25/9/2021 | Enrique R. Soriano Valencia (Zona Franca, México)
Los odios y amores en el idioma tienen múltiples modalidades y existen desde tiempos inmemorables. Actualmente, se manifiesta en esta rebatinga del lenguaje inclusivo: si está bien su admisión, si no; si es sexista, si no lo es porque es patriarcal; si es mejor el desdoblamiento (mexicanas y mexicanos) que el uso de la vocal e (presuntamente porque la terminación en a es femenina y la terminación en o es masculina) o mejor el símbolo @ (que presuntamente presenta los dos géneros). Cada una de esas corrientes tienen sus defensores y detractores.
Pero también hay amores y odios en el idioma por las palabras para ofender o para halagar (curiosamente hay más palabras para provocar ira, que para manifestar filiación; pero en compensación hay más palabras con carga positiva que negativa).

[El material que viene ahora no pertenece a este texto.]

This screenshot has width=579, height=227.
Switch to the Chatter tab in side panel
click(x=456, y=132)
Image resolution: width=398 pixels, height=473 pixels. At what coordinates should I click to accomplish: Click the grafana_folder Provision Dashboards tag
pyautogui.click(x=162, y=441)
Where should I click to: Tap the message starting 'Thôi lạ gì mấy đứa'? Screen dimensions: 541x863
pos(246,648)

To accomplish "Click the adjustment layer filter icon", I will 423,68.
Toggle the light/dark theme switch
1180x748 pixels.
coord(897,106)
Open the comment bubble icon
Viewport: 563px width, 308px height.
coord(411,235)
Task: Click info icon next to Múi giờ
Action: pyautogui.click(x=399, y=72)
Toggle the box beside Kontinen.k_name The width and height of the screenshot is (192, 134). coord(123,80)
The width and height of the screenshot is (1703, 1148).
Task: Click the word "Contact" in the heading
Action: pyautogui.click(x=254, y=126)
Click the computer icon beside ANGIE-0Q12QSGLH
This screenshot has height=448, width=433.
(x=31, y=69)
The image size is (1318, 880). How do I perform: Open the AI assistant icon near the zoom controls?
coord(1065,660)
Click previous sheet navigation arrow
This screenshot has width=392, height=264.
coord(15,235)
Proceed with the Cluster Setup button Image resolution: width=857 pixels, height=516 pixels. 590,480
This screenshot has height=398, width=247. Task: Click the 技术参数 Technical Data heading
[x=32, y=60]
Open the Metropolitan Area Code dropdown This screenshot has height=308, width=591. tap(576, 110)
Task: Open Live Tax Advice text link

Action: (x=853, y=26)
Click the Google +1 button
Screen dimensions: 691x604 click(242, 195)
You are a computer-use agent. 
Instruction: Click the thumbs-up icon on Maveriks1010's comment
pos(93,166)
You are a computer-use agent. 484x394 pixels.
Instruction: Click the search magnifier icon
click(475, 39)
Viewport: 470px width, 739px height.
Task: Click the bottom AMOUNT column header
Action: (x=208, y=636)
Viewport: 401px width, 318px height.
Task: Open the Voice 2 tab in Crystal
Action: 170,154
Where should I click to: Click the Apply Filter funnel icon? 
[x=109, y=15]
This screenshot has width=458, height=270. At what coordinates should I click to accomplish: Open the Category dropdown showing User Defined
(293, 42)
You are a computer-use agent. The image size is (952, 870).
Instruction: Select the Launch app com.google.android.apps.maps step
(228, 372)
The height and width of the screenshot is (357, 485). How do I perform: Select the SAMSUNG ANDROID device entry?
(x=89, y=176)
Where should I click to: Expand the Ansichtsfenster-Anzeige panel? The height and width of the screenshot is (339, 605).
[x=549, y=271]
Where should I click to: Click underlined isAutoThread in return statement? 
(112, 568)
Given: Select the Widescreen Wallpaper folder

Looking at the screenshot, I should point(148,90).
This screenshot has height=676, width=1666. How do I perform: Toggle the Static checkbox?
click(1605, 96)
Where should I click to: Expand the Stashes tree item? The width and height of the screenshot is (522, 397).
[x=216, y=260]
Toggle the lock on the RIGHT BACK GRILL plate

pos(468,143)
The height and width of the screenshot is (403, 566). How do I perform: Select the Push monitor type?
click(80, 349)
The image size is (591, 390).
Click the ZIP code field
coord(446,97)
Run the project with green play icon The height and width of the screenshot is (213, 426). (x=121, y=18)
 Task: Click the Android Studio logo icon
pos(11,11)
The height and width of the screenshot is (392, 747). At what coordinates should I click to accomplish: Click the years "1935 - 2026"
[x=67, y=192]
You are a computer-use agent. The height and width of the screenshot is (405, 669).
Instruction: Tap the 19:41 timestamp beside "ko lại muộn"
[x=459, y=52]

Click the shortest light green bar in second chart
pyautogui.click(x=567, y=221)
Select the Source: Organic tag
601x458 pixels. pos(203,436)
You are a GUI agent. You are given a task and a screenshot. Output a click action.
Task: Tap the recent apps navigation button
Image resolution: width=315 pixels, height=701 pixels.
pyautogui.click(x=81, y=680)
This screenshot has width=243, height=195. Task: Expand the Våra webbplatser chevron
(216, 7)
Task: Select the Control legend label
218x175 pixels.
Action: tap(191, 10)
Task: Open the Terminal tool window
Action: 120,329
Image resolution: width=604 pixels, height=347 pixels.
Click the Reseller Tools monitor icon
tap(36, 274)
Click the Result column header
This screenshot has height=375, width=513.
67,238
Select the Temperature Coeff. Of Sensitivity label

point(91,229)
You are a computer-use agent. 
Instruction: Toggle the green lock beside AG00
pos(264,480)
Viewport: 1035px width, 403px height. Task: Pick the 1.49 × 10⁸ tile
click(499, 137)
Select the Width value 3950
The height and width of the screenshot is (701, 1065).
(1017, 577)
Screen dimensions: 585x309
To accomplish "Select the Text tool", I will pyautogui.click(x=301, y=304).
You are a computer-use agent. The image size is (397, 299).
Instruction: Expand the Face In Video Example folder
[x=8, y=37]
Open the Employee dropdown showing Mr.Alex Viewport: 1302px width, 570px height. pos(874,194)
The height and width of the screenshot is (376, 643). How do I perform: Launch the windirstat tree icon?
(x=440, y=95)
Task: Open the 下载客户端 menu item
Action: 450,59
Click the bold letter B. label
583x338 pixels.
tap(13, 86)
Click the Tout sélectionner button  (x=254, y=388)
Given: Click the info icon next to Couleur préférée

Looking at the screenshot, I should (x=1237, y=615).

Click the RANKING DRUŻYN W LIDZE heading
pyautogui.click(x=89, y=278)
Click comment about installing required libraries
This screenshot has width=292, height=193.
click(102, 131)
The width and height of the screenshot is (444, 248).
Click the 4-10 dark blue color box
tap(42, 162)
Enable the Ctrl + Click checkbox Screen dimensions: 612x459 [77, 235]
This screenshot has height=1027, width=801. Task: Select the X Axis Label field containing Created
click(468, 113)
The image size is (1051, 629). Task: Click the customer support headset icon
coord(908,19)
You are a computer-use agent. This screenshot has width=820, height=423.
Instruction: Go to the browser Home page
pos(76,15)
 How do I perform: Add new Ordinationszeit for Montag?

También los sinsabores se presentan en la evolución del idioma. Por una parte están los defensores acérrimos del estatismo y, por la otra, quienes incorporan voces y modalidades sin ton ni son. En los primeros están los que se escandalizan por las nuevas incorporaciones al Diccionario de la lengua española, DLE (como ‘chido’, ‘güey’, ‘abusado’, ‘normatividad’, ‘escrache’, ‘checar’, etc.) y los que se niegan a dejar sin acento gráfico al adverbio ‘solo’ o a los pronombres demostrativos (ese, esa, este, esta, aquel, aquello y sus plurales). En el segundo grupo están los que se dan vuelo con formas extremadamente singulares o extranjerismos (puchar, en vez de empujar; troca, en vez de camioneta).